When asked about McCain’s efforts in the Vietnam War in 2015, Trump commented that he “prefers people who were not captured.” The senator was held captive in Hanoi for five and a half years. Trump also continued his criticism of McCain after the senator’s death.
With such statements about Graham’s best friend, Graham’s loyalty to Trump is surprising.
The situation becomes even stranger if you look at what the senator himself has said about the president.
In Trump’s throat
In 2015, Graham ran for president. Then he called Trump a racist and thought he did not represent Republicans.
Graham withdrew his own candidacy before the first ballot was cast. But he received no criticism from Trump. Before the 2016 election, the senator said Trump was not fit to be president. He was a “cook,” an American term for curling.
Trump also didn’t talk about Graham. In the summer of 2015, Trump called Graham an idiot and shared his cell phone number with the audience at an election rally.
And when Trump, just before the 2016 election, threatened not to accept the result if he lost, Graham came out with criticism.
– If he loses, it will not be because the system is “fixed” but because he failed as a candidate, he wrote on Twitter.
Found common interest in golf
But after Trump’s election victory, Graham turned around. In 2017, he criticized the media for calling Trump a “cook,” a label he had given the president himself. Finally, they started playing golf together.
Now Graham supports the president through thick and thin.
What happened? American journalists have asked that question too.
New York Magazine writes about Graham’s total change and talks in particular about one day in March 2017. Graham was still skeptical of the recent president. But party leaders urged them to have lunch and bury the ax.
They did it. They told jokes. They found that they both loved golf.
“I think Lindsey liked the president a lot more than she thought,” Steve Largent told New York Magazine.
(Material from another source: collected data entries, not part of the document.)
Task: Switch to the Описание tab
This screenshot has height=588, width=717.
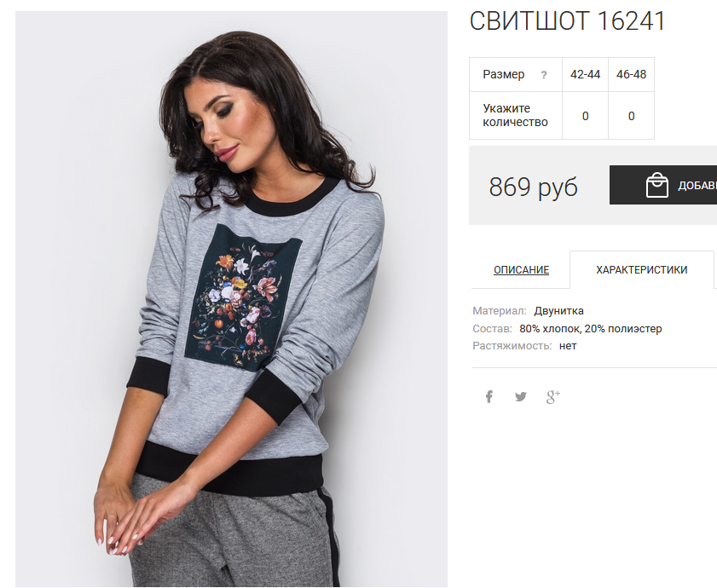Action: tap(521, 270)
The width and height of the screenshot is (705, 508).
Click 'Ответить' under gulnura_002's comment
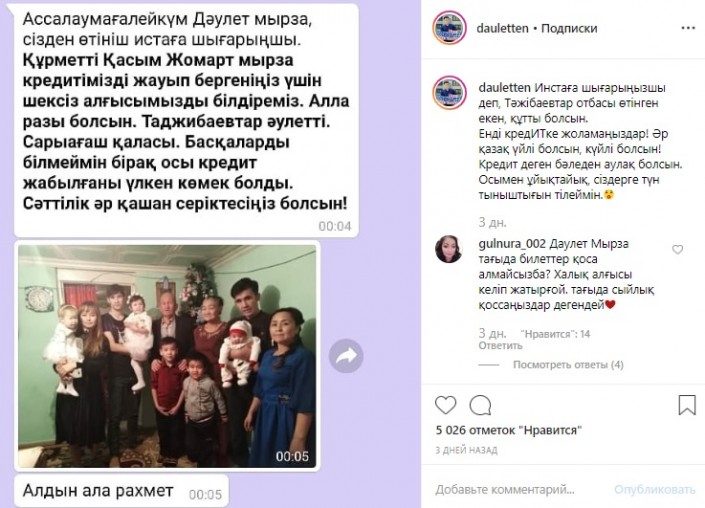coord(500,346)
He sat in the House of Representatives with Graham from 1994 to 2002.
Since that day, Lindsey Graham has spoken more warmly about Donald Trump.
When Graham stole the show
A moment will likely be remembered forever as when Graham seriously entered Trump’s inner circle. During a 2018 Senate Judiciary Committee hearing, Graham launched a fiery tirade against Democrats.
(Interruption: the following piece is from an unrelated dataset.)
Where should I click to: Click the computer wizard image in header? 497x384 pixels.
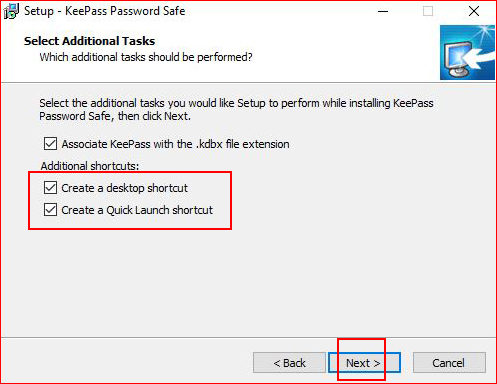(x=467, y=52)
– You’re trying to ruin this guy’s life! Graham almost growled. The hearings were the least ethical he had seen in politics, he said.
The occasion was the nomination of current Supreme Court Justice Brett Kavanaugh. Discussions in the committee had focused mainly on allegations that he had abused a young woman during his studies.
Even before this year’s election, Graham generated controversy over a Supreme Court nomination. Then he was at the forefront of the approval of Trump’s candidate, Amy Coney Barrett, just days before the election. Four years earlier, he had objected to doing the same for Barack Obama’s candidate nine months before Election Day. Justification: The nomination was too close to the election.
Now the acting president is coming out. Graham himself has been in the Senate for at least another six years. For now, it appears that he will continue to link his political future with Trump.
But he has changed his mind before.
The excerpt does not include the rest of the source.